Le problème de ce succès électoral, et plus largement de l’enthousiasme que suscite la « résistance » anti-Trump à gauche, est qu’il encourage les Démocrates à ne pas repenser les options prises lors de la campagne d’Hillary Clinton (et bien avant). La population qui soutient les Démocrates demeure urbaine, relativement aisée, diplômée et concentrée sur les deux côtes – ce que Thomas Frank appelle la « classe professionnelle [1] ». À celle-ci s’ajoutent les minorités et les populations issues de l’immigration, formant une coalition qui pourrait bien devenir un jour imbattable, notamment lorsque les minorités deviendront démographiquement majoritaires, aux alentours de 2040-2050. Pour le moment, néanmoins, les Démocrates sont enclavés et la vie politique américaine de plus en plus polarisée.
Cette alliance entre une classe moyenne relativement aisée et les minorités a joué un rôle évident dans l’épisode récent du shutdown (arrêt du gouvernement) provoqué par un désaccord entre les élus des deux partis au Congrès concernant le budget fédéral.

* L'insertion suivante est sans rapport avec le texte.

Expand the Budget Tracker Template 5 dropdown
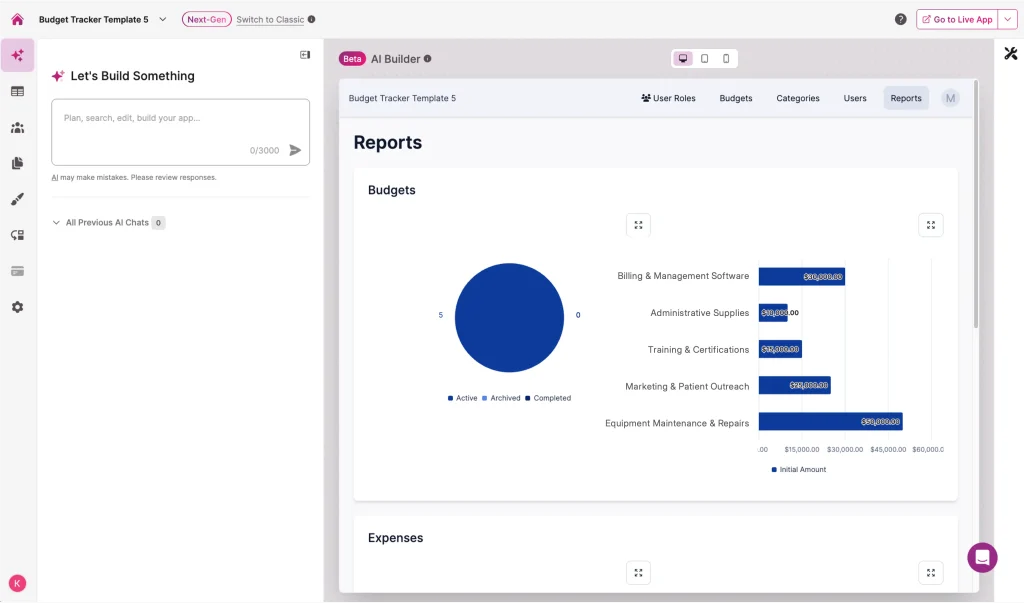The image size is (1024, 603). coord(163,19)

Les Démocrates ont posé comme condition à l’adoption du budget la résolution du statut des dreamers : ces immigrés sans papiers installés aux États-Unis depuis leur enfance avaient bénéficié sous Obama d’une mesure protectrice spéciale, à laquelle Trump a décidé de mettre fin à partir du 5 mars. La cause des dreamers est plutôt populaire aux États-Unis, même chez les Républicains. Mais, comme le constate le journaliste David Brooks, beaucoup de gens « ne se reconnaissent pas dans un parti qui pense que cela vaut la peine de fermer le gouvernement [et] de déstabiliser l’économie [2] ».

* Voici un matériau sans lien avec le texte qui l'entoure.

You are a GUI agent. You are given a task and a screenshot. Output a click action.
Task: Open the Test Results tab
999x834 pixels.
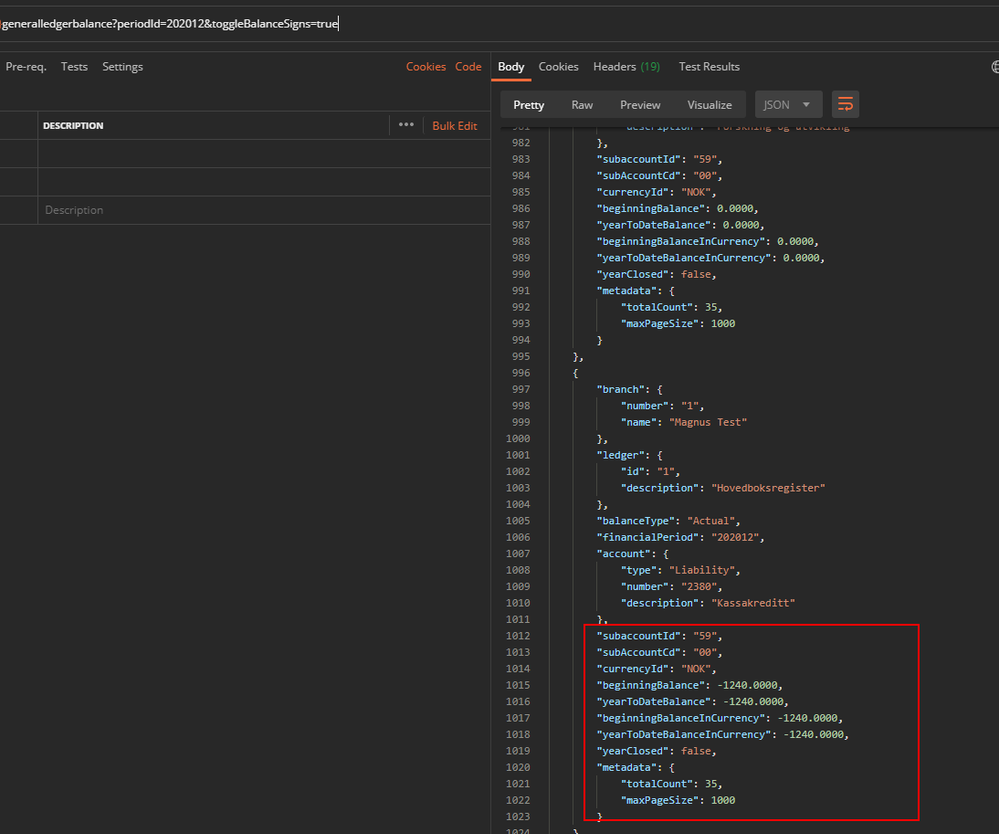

C’est la gauche du parti, notamment des groupes comme Indivisible (fondé en 2016 pour « sauver la démocratie américaine »), qui a poussé les Démocrates à poursuivre cette ligne de manière offensive. Ils ont cédé après seulement deux jours de shutdown, en n’obtenant que la vague promesse d’un débat sur le statut des dreamers dans les semaines à venir. La propagande des Républicains, usant de la rhétorique de la défense des « vrais Américains », semble avoir effrayé certains Démocrates – les cinq sénateurs démocrates qui ont voté contre leur parti pour la réouverture de l’activité gouvernementale sont tous candidats à leur propre succession cette année, qui plus est dans des États qui ont fortement soutenu Trump.

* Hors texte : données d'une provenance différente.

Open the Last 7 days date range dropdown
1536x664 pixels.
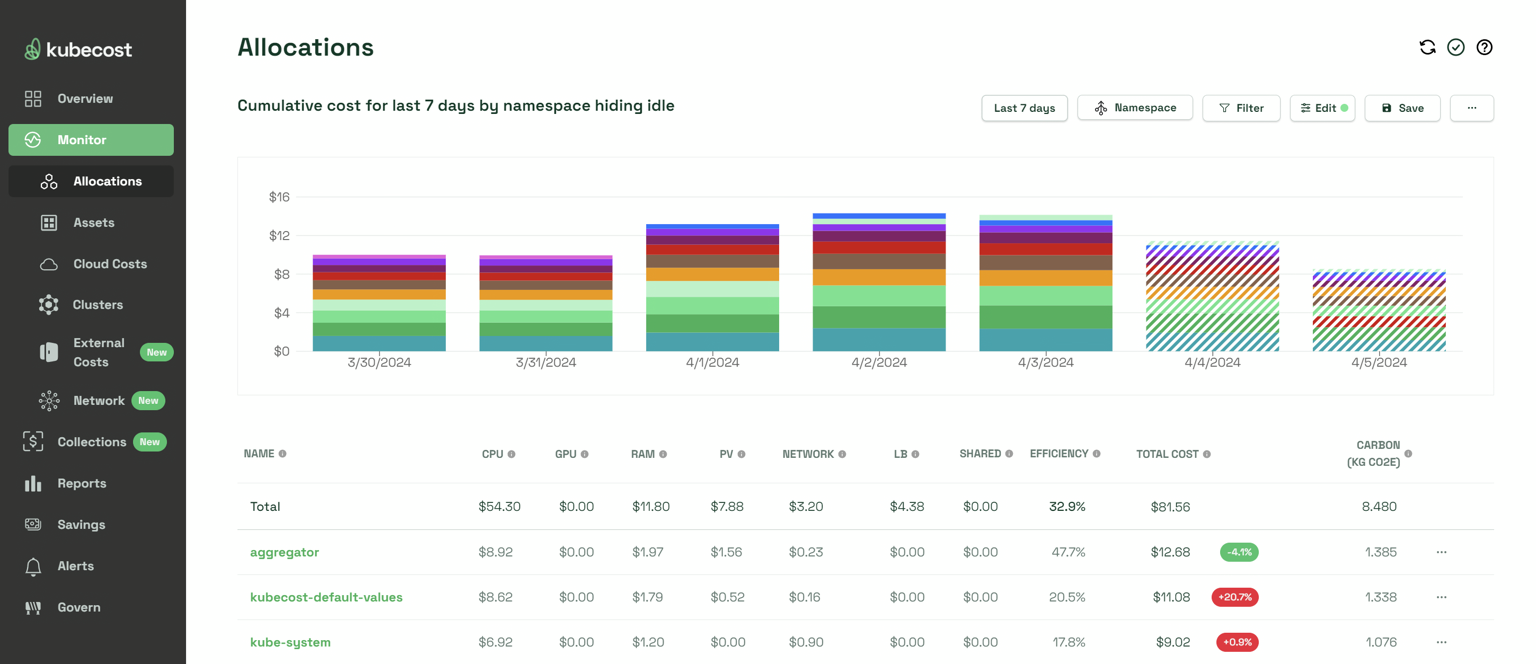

Plus encore, malgré l’esprit militant de « résistance » qui se répand chez les Démocrates, ils sont tout autant embrouillés par le discours trumpiste qu’il y a un an. Sur le plan moral, leur défense des dreamers contre la xénophobie de plus en plus effrontée de la faction populiste des Républicains est admirable, mais elle n’est pas replacée dans un programme d’ensemble susceptible d’attirer une audience plus étendue. Aussi longtemps que les Démocrates ne parviendront pas à lier la protection des immigrés à une amélioration du sort de l’électorat populaire et des classes moyennes, leur discours en faveur des dreamers ne fera qu’accroître leur popularité dans les États qui leur sont déjà acquis et entériner une division du pays en sphères politico-géographiques de plus en plus hostiles les unes aux autres.
En août 2017, Steven Bannon, l’ancien conseiller de Trump et gourou de l’alt-right, la droite dure américaine, disait de ses adversaires : « Je veux qu’ils parlent de racisme tous les jours. Si la gauche est focalisée sur [les questions de] race et d’identité, et que nous parlons de nationalisme économique, nous pouvons écraser les Démocrates [3]. » Ainsi, malgré des élections de mi-mandat prometteuses pour les opposants à Trump, les lignes de fractures qui ont permis son élection sont toujours bien en place.
[1] - Thomas Frank, Listen, Liberal: Whatever Happened to the Party of the People?, New York, Metropolitan Books, 2016.
[2] - David Brooks, “Democrats Go for the Jugular! (Their Own)”, New York Times, 22 janvier 2017. Traduction de l’auteur.
[3] - Cas Mudde, “Trump’s Speech was Bad. The Democrats’ Response to it was Worse”, The Guardian, 31 janvier 2017. Traduction de l’auteur.